Joni Mitchell – Love Has Many Faces
Joni Mitchell
Rhino Records
Chez Rhino Records, comme toujours, on sait concocter ce qui fera plaisir au mélomane complétiste qui ne sait (heureusement) pas se contenter d’un pauvre album en format MP3. Les rééditions, anthologies et autres coffrets aux délices produits par cette remarquable maison de disques américaine font toujours référence. Une fois de plus, le fan transi en aura largement pour son argent. Imaginez-vous, une compilation qui couvre l’essentiel de la carrière de cette grande dame du songwriting transatlantique en quatre actes : acte 1 : « La naissance des jours rock’n’roll », acte 2 : « La lumière est difficile à trouver », acte 3 : « L’amour a beaucoup de visages » et, enfin, acte 4 : « Si vous me cherchez, je suis au bar ». Ce découpage en quatre actes a été opéré avec la plus grande clairvoyance tant la musique polymorphe de la Canadienne a su s’abreuver à toutes les sources de la musique du XXe siècle : folk, jazz, chanson, blues, rock ou pop.
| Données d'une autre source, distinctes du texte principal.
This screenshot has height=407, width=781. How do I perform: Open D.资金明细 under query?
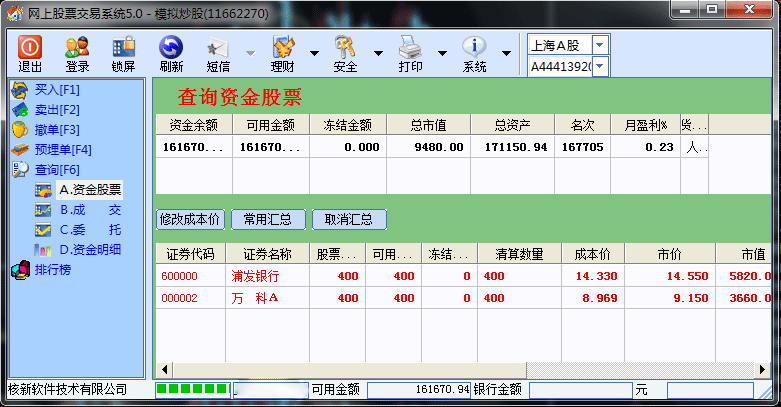[89, 249]
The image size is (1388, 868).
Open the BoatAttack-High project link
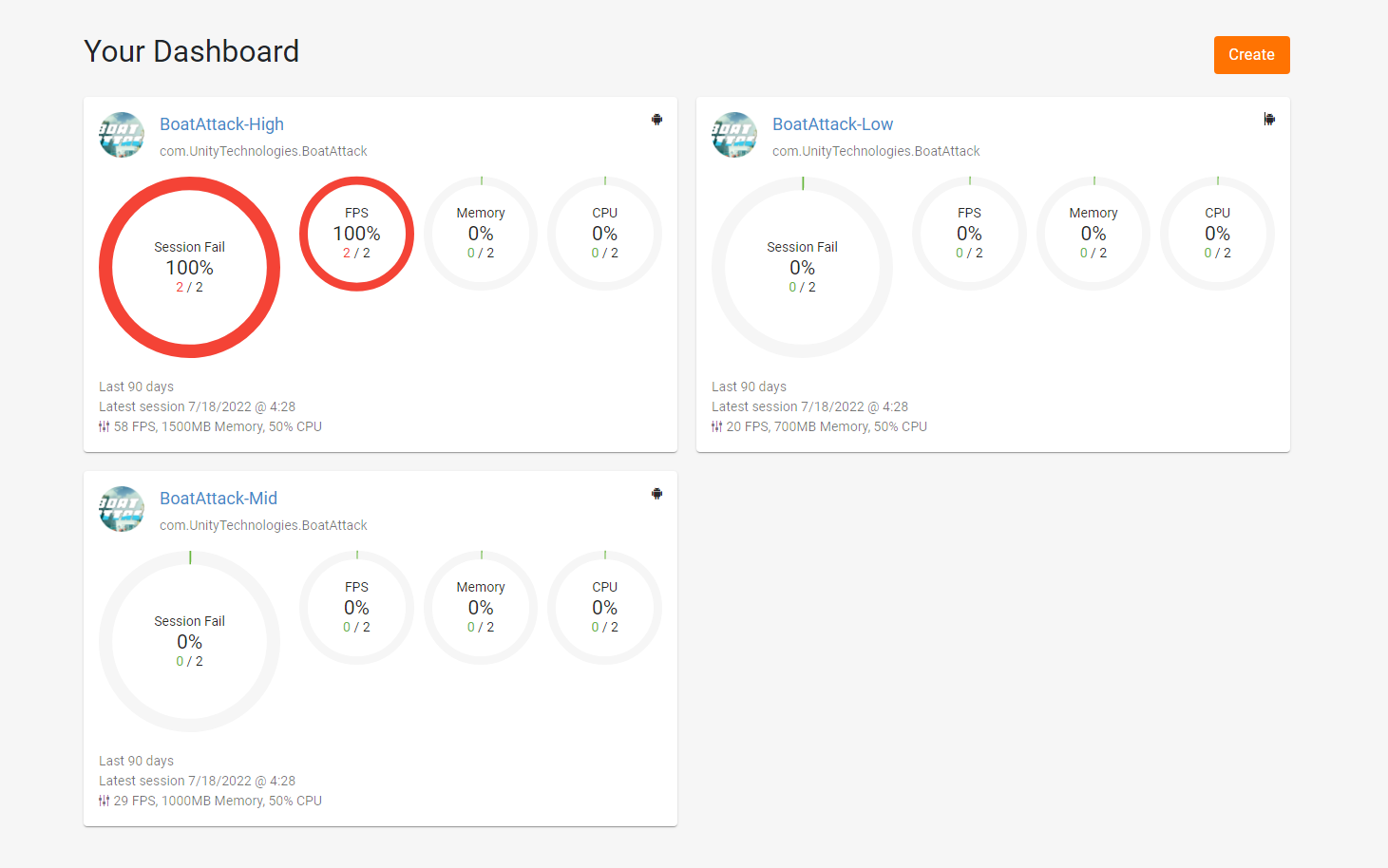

Toutes les ambiances sont présentes tout au long de la cinquantaine de pistes proposées dans ce somptueux objet.
Ce n’est pas pour rien que cette dame se permet le luxe d’être régulièrement citée comme la meilleure guitariste américaine (écouter pour s’en convaincre les accords tortueux ainsi que le finger picking diabolique que la fée sait créer de ses doigts graciles) ainsi que comme la chanteuse la plus complète (une voix de cristal qui ne ressemble à nulle autre.). Le mélange de ces mélodies aériennes, aux constructions extraterrestres, à cette voix maîtrisée mais si fragile offre un ensemble sonore absolument unique. Et on n’a encore pas parlé des textes somptueux ni de la production léchée qui font de chaque morceau de Joni Mitchell une perle rare. Certes, on pourra reprocher, parfois, principalement pour les titres issus des années quatre-vingts, des arrangements plus clinquants et, de fait, plus datés. Mais qui a su véritablement éviter ce piège pendant cette décennie synthétique ?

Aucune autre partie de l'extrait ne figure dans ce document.